2025 Indian Telugu film by Prabhas Nimmala

Fighter Shiva is a 2025 Indian Telugu-language Action-thriller film written and directed by Prabhas Nimmala. The film stars Manikanth Kota, Sunil, Ayra Bansal, Kajal Tiwari, Vikas Vasistha and others. The film is produced by Narasimha Goud and Unnam Ramesh.

The film was released on 19 December 2025.

== Plot ==
Shiva, an aspiring filmmaker, creates a demo film to establish himself in the industry. Unintentionally, the footage records vital clues connected to a drug trafficking case under police investigation. When the demo is identified as evidence, Shiva becomes a suspect despite having no involvement in the crime. The story follows his efforts to prove his innocence while continuing to chase his filmmaking ambitions.

== Music ==
The background score and songs were composed by Gowtham Raviram.

==Release and reception==
Fighter Shiva was released on 19 December 2025.

Suhas Sistu from The Hans India rated the film 3 out of 5 and said, "Fighter Shiva is a neatly packaged crime thriller with an emotional core, offering clean, family-friendly entertainment backed by solid production values and sustained suspense throughout."

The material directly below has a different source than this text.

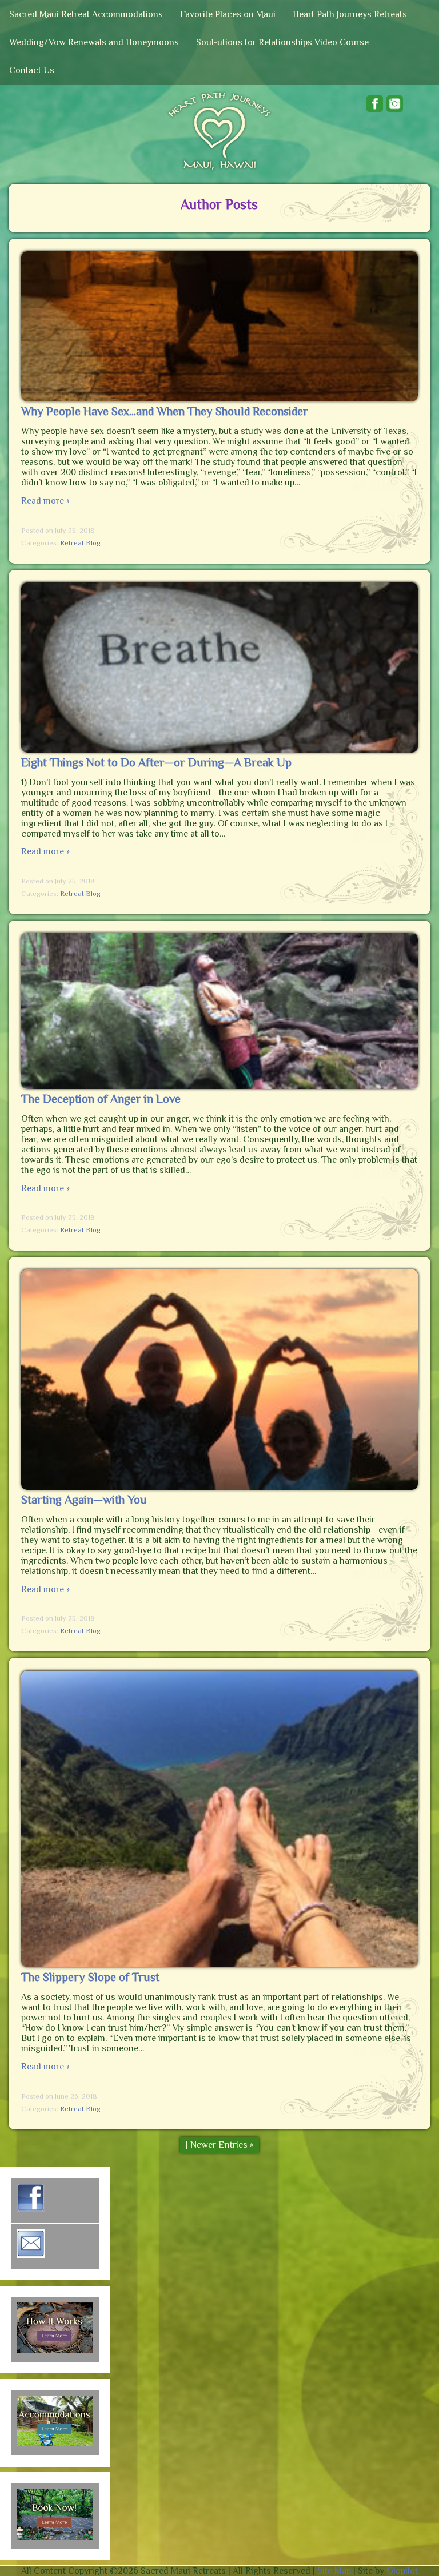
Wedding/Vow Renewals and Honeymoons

Sunil Boddula of News18 Telugu "Fighter Shiva delivers a steady flow of suspense without obscenity, offering an engaging experience for both regular and family audiences."

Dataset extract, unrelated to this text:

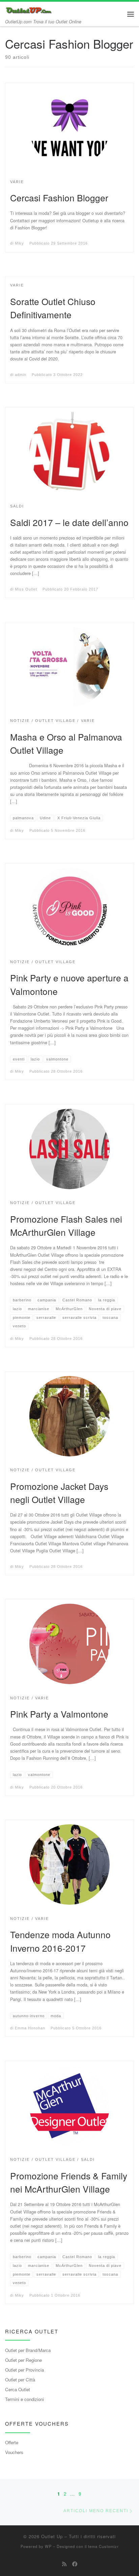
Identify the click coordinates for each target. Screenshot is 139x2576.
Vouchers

Ramu Chinthakindhi of Times Now gave 2.75 out of 5 stars and appreciated the Direction, screenplay, Gowtham Raviram mjusic, and the lead cast performances.

NTV (India) stated Fighter Shiva is a clean crime thriller that maintains suspense and keeps the audience engaged until the end." and Sakshi Post appreciated screenplay, execution and cast performances in their review.